I have no idea of most of what you say, but it seems quite hopeless for a normal person. It sounds like you cannot easily do an upgrade without an account. My 2021 computer that came with 11 Home was demanding of an account just a couple months after 11 exsited.
Is there any meaningful difference between Home and Pro if you are not working with a business AD etc.?
I'd say that it depends on your expectations. I like having access to group policies and remote desktop and I always assume that Windows computers have those things, but home edition doesn't. You can use things like VNC or use various tricks to enable proper RDP, but I'd rather just have it. Home edition's administrative controls look different and I don't always remember how.
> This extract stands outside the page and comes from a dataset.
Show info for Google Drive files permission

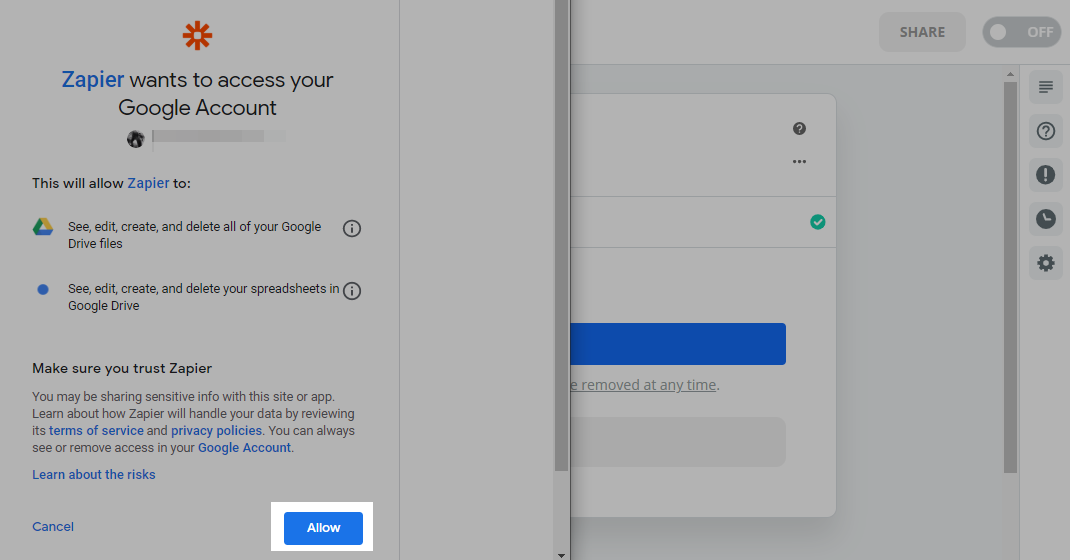pyautogui.click(x=351, y=229)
There ARE workarounds if you don't want a Microsoft account, but it's a legitimate mess. Tell the Win11 OOBE that you want to join a domain and give it an invalid email, use an answer file, create your media with Rufus, install from the original Windows 11 media. If you're like me and legitimately use lots of personal machines, even giving in and making the account is a hassle because Microsoft only allows individuals to associate 10 devices with their account. If I actually want "a" Microsoft account to work as intended, I have to go through contortions to keep multiple IDs in sync (for password and personal security certificate sync) or run my own private Active Directory.
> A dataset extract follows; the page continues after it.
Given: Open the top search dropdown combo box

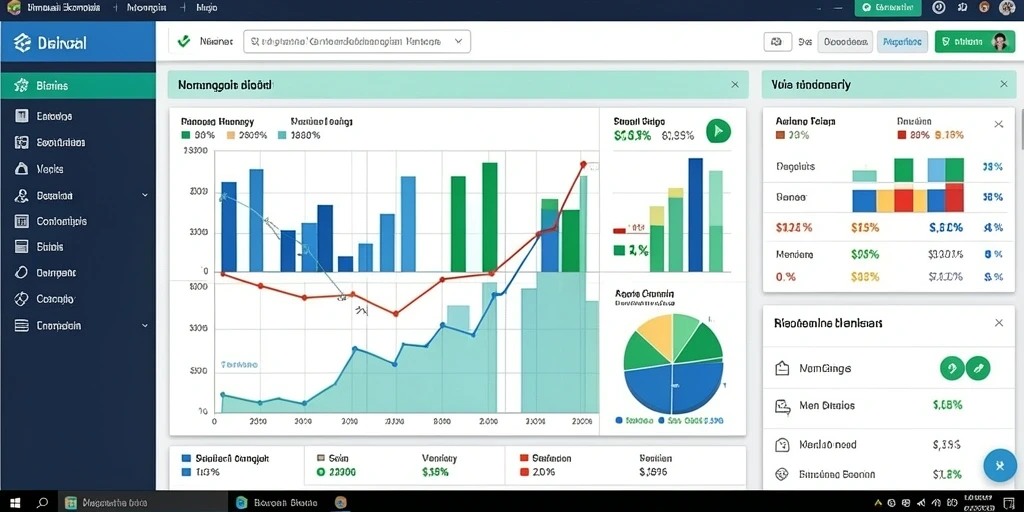Looking at the screenshot, I should click(357, 41).
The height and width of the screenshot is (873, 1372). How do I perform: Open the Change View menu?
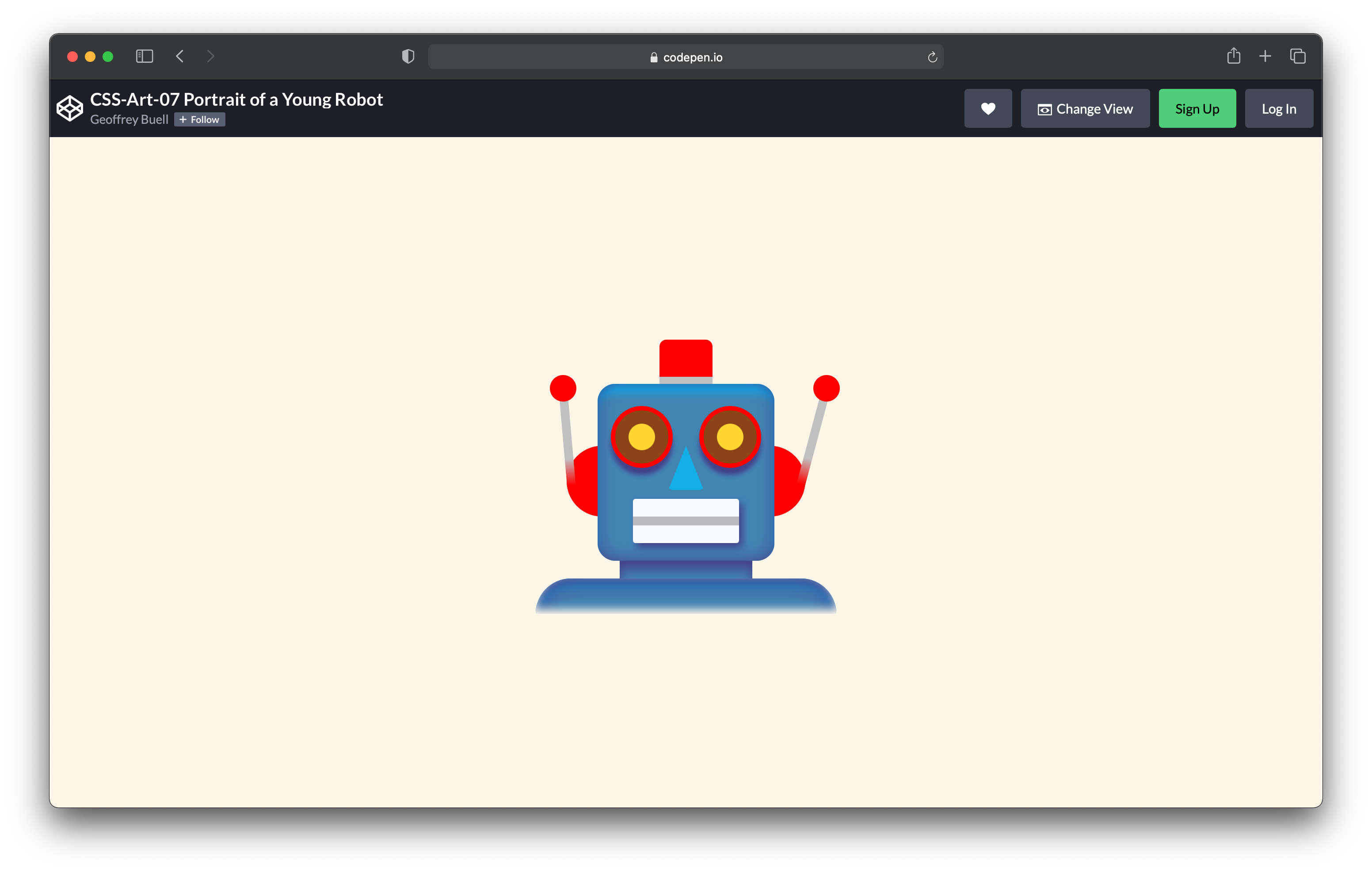(1085, 108)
I'll also say that I think the value of a Microsoft account is dubious for most end users. Onedrive keeps 15GB of user files in Microsoft's cloud, whatever the first 15GB is. Hope you aren't a big fan of keeping music in your Music folder or video projects in your Videos folder! If it fills up, user files will start saving to the normal directory structure and now home directories are scary and confusing because some stuff will be local and some will be under Onedrive. Great. Password and certificate syncing is nice and it's welcome, but Microsoft does NOT explain how an account, a password, a PIN or Windows Hello are different without actual research that basically no home user is ever going to do. As much as I want to pick on people for not knowing an important password, Microsoft is prompting them for an EMAIL ADDRESS and if I had to guess, 95% of consumer Windows users also re-use the same password they have on their email account when they're told to set a password for that... and worse, they're also immediately asked to set a PIN, which is different from and can replace their password on a device, until something happens and the PIN isn't authorized and Microsoft expects the password again. The whole thing steps on my last nerve with Windows.
Apple has a similarly low number of allowed devices although I think it treats iOS and MacOS differently. Google is at least kind enough to keep all my Android and ChromeOS devices active on one account until I manually delete them.